RECORD EXCERPTS START

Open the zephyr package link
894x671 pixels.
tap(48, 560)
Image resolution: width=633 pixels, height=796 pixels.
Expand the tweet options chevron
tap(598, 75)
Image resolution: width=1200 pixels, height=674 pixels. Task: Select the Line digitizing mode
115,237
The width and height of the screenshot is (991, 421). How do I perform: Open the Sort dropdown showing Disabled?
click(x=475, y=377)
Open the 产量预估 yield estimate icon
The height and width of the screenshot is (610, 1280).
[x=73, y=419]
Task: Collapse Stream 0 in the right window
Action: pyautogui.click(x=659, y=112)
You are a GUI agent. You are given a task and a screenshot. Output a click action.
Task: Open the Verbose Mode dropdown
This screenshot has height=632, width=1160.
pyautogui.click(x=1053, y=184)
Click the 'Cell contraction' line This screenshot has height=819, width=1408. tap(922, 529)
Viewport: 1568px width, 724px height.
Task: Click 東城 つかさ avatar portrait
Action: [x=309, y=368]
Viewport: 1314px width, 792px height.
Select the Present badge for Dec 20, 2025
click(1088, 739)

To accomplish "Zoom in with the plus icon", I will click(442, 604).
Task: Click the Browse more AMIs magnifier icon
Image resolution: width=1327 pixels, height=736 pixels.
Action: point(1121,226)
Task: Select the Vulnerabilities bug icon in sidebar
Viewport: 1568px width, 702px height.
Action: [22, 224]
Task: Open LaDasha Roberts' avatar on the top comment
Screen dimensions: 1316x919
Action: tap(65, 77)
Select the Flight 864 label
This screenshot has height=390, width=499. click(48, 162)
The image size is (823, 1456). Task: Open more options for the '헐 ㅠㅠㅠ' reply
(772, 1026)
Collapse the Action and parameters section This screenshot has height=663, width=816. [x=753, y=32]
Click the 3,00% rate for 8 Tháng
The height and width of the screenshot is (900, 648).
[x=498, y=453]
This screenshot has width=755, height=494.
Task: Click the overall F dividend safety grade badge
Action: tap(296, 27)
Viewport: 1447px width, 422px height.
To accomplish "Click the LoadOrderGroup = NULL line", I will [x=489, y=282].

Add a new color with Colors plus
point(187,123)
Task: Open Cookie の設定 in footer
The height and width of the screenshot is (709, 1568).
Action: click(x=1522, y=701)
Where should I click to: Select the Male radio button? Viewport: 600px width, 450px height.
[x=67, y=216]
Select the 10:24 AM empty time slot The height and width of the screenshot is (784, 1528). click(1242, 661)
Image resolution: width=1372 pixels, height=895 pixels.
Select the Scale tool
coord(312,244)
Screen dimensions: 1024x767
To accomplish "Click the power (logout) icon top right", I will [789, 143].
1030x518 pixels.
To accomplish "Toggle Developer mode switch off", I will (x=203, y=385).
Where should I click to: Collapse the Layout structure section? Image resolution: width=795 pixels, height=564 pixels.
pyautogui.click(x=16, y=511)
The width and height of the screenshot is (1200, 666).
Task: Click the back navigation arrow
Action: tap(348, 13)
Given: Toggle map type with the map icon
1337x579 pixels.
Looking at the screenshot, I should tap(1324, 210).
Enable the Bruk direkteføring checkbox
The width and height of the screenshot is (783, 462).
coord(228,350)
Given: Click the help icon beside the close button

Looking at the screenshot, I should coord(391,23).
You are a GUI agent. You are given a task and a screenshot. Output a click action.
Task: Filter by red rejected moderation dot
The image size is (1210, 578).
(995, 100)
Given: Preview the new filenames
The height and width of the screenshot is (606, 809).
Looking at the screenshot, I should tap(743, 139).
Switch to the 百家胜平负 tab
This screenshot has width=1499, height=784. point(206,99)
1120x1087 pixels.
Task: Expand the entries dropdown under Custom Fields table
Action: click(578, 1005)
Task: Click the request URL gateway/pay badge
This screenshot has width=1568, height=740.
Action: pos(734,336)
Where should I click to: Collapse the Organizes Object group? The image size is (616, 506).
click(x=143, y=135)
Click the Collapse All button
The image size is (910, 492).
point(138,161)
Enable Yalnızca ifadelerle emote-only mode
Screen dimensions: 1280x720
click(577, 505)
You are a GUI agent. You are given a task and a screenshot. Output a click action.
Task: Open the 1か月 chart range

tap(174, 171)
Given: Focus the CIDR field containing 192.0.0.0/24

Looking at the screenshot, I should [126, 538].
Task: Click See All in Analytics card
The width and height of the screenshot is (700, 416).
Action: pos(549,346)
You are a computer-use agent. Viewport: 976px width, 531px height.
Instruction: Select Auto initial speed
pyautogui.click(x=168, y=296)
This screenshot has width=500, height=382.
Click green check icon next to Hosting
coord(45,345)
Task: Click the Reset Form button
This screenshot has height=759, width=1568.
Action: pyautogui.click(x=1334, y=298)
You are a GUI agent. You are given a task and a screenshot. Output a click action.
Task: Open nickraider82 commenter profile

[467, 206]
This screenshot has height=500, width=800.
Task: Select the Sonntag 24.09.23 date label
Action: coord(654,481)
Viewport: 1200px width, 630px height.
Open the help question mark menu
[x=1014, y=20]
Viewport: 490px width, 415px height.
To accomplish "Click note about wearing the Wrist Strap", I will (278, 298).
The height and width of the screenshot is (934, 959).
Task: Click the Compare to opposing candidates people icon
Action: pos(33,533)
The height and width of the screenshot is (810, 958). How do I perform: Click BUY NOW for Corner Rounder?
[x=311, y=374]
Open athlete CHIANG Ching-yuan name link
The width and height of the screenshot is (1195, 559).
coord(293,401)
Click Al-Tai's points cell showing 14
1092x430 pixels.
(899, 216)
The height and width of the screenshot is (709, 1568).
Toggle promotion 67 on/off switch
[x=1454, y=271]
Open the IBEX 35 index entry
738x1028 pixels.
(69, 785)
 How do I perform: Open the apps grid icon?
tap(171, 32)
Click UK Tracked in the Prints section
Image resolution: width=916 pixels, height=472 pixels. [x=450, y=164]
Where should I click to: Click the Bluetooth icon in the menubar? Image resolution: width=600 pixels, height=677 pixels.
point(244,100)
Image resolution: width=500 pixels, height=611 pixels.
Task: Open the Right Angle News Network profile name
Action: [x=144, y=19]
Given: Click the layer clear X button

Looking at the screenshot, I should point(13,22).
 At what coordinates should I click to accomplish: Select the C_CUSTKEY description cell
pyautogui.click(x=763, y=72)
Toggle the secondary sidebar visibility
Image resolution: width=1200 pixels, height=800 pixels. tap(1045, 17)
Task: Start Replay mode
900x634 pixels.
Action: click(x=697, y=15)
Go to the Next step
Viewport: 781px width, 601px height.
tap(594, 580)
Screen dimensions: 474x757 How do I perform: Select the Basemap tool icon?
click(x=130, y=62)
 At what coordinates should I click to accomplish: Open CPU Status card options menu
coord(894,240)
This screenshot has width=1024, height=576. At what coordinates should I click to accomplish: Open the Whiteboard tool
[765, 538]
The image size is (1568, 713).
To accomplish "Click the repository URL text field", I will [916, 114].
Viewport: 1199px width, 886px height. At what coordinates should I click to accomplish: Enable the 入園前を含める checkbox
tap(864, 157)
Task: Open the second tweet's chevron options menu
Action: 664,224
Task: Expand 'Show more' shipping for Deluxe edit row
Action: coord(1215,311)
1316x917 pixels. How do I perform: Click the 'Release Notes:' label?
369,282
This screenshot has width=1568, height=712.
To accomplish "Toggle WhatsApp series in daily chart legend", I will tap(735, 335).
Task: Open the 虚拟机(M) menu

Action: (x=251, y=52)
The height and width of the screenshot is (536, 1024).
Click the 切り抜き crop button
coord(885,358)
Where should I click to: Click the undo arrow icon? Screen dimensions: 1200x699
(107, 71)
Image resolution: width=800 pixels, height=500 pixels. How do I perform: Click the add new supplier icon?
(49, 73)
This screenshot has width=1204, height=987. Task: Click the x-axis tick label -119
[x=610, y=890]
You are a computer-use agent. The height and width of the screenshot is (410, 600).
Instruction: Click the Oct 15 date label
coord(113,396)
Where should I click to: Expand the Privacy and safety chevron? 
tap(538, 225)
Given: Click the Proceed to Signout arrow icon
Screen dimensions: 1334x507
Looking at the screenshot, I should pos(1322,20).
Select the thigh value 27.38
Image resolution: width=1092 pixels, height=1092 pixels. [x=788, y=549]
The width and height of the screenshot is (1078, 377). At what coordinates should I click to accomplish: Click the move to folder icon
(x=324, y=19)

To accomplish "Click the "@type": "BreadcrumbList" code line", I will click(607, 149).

RECORD EXCERPTS END

◆ **WHAT IS REQUIRED**:
Write out, please, only the lines from the one with "Screen dimensions: 1334x507" through the last line above, both included and unchanged.

◆ **RESPONSE TO THIS TASK**:
Screen dimensions: 1334x507
Looking at the screenshot, I should pos(1322,20).
Select the thigh value 27.38
Image resolution: width=1092 pixels, height=1092 pixels. [x=788, y=549]
The width and height of the screenshot is (1078, 377). At what coordinates should I click to accomplish: Click the move to folder icon
(x=324, y=19)

To accomplish "Click the "@type": "BreadcrumbList" code line", I will click(607, 149).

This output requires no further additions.